EXTRAIT DE PAGE
◆ ◆ ◆

Culture

Les fous de la loterie à la recherche du gros lot

© D.R

La matinée s’annonce très ensoleillée, ce mercredi 23 mai. Sur l’avenue Hassan II à Casablanca, les retardataires pressent leurs pas pour regagner leur travail, alors que d’autres, attablés dans les cafés, prennent le temps de savourer un expresso, l’air déconnecté. Une ambiance, en somme, des plus normales ou presque, car, c’est un mercredi. Cela ne vous dit rien, mais pour ce jeune homme en veste en cuir, c’est une journée qu’on n’oublie pas lorsqu’on est accro aux pronostics des matches de football. «Aujourd’hui, c’est la Champion’s League et il faut que je fasse mes pronostics. Je suis de très près le foot… et puis le jeu est facile, vous savez, et il peut rapporter gros», légitime-t-il. Une démarche habituelle à en croire ce Casablancais pour qui le foot vaut, désormais, de l’or. Mais pour arriver au trésor, il faudra, d’abord, tomber sur les bons pronostics.
Autrement dit, compter sur la chance. Un stylo à bille bleu ou noir (c’est la norme), de la concentration, un esprit Nostradamus et beaucoup de détermination. Car lorsqu’on entre dans ce local étroit de la loterie, les différents tickets de jeux, accrochés un peu partout à l’intérieur comme à l’extérieur, donnent le vertige. Le vendeur, caché derrière la caisse, doit s’asseoir sur un grand tabouret pour surveiller les allers et retours des clients. «Il y en a plus en fin d’après-midi. Là, en début de matinée, ils se font plutôt rares», dit-il. Le travail de ce dernier n’est pas limité, en fait, à la vente des tickets, mais aussi à l’orientation des indécis, de ceux qui ne maîtrisent pas les règles du jeu ou encore des novices.
Comment remplir les cases, les possibilités qu’offre le jeu, les rangs de gains, la validation du bulletin et l’encaissement du gain dans le cas, bien sûr, où la chance se placerait de votre côté. «Pour vous dire vrai, je n’ai jamais gagné ! Je ne joue pas souvent et je me limite au totofoot. Je ne suis pas très friand d’autres jeux où il me semble que le gain est très improbable», confie notre jeune fan de foot. Se limiter à un jeu, c’est aussi limiter ses dépenses, même si l’objectif du gros lot devient, au fil du temps, une obsession. Miser entre 7 et 67 Dh paraît être futile face aux millions que cela pourrait rapporter : «C’est ce qui me pousse à jouer. Il y a des lots, mais aussi de l’argent qui me ferait beaucoup de bien… D’ailleurs, je ne sais pas ce que je vais faire avec… Mais je trouverais bien ! », reconnaît ce jeune en quittant le local. Ticket rempli, mission accomplie. Il n’y a plus qu’à attendre les résultats des matches, ce soir. Il sera peut-être gagnant, on ne sait jamais quand le hasard fait bien les choses.

◆ ◆ ◆

DONNÉES FOURNIES
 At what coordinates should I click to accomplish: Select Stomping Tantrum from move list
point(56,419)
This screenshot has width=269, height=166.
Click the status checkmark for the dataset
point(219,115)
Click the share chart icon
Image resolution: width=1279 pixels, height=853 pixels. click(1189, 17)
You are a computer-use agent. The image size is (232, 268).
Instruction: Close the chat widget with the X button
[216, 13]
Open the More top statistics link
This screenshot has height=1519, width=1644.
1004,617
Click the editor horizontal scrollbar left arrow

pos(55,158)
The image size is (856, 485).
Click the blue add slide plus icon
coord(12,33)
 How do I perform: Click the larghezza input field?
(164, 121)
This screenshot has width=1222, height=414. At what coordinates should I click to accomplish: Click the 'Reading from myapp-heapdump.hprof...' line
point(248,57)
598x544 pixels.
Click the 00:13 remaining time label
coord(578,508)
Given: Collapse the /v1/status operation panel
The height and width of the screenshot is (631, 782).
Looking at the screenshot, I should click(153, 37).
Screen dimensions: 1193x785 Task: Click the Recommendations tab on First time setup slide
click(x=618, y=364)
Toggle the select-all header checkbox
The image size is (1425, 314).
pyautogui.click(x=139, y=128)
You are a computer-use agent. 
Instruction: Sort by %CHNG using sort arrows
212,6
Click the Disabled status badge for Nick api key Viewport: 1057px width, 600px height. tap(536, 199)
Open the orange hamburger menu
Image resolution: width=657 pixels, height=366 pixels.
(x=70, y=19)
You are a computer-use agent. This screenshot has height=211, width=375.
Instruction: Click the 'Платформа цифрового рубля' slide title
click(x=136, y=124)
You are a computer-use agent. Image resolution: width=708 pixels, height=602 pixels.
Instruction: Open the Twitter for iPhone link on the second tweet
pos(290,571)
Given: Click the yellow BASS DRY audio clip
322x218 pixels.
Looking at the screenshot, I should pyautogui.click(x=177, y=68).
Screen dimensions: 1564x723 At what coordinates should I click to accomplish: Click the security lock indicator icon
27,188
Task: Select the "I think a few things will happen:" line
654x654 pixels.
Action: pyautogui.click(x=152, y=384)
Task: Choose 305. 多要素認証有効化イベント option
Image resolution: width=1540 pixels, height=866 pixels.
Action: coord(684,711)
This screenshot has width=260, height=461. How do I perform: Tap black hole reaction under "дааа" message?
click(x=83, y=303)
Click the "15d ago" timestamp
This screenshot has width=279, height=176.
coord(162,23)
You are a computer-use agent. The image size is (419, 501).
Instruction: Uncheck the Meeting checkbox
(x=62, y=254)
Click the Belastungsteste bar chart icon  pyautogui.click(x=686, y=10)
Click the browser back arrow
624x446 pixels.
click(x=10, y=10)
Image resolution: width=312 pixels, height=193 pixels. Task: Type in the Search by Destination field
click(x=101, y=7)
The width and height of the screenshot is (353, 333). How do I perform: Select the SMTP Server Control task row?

◆ ◆ ◆

CONSIGNES DE L'EXERCICE
• 1. Reproduisez à l'identique le passage de l'article sur les amateurs de loterie qui commence par « La matinée s’annonce » et se poursuit jusqu'à « les bons pronostics. ».
• 2. Selon l'article sur les amateurs de loterie, quelles catégories de clients le vendeur oriente-t-il en plus de vendre les tickets ? Énumérez-les toutes.

CORRIGÉ DES CONSIGNES
• 1.
La matinée s’annonce très ensoleillée, ce mercredi 23 mai. Sur l’avenue Hassan II à Casablanca, les retardataires pressent leurs pas pour regagner leur travail, alors que d’autres, attablés dans les cafés, prennent le temps de savourer un expresso, l’air déconnecté. Une ambiance, en somme, des plus normales ou presque, car, c’est un mercredi. Cela ne vous dit rien, mais pour ce jeune homme en veste en cuir, c’est une journée qu’on n’oublie pas lorsqu’on est accro aux pronostics des matches de football. «Aujourd’hui, c’est la Champion’s League et il faut que je fasse mes pronostics. Je suis de très près le foot… et puis le jeu est facile, vous savez, et il peut rapporter gros», légitime-t-il. Une démarche habituelle à en croire ce Casablancais pour qui le foot vaut, désormais, de l’or. Mais pour arriver au trésor, il faudra, d’abord, tomber sur les bons pronostics.

• 2.
- les indécis
- ceux qui ne maîtrisent pas les règles du jeu
- les novices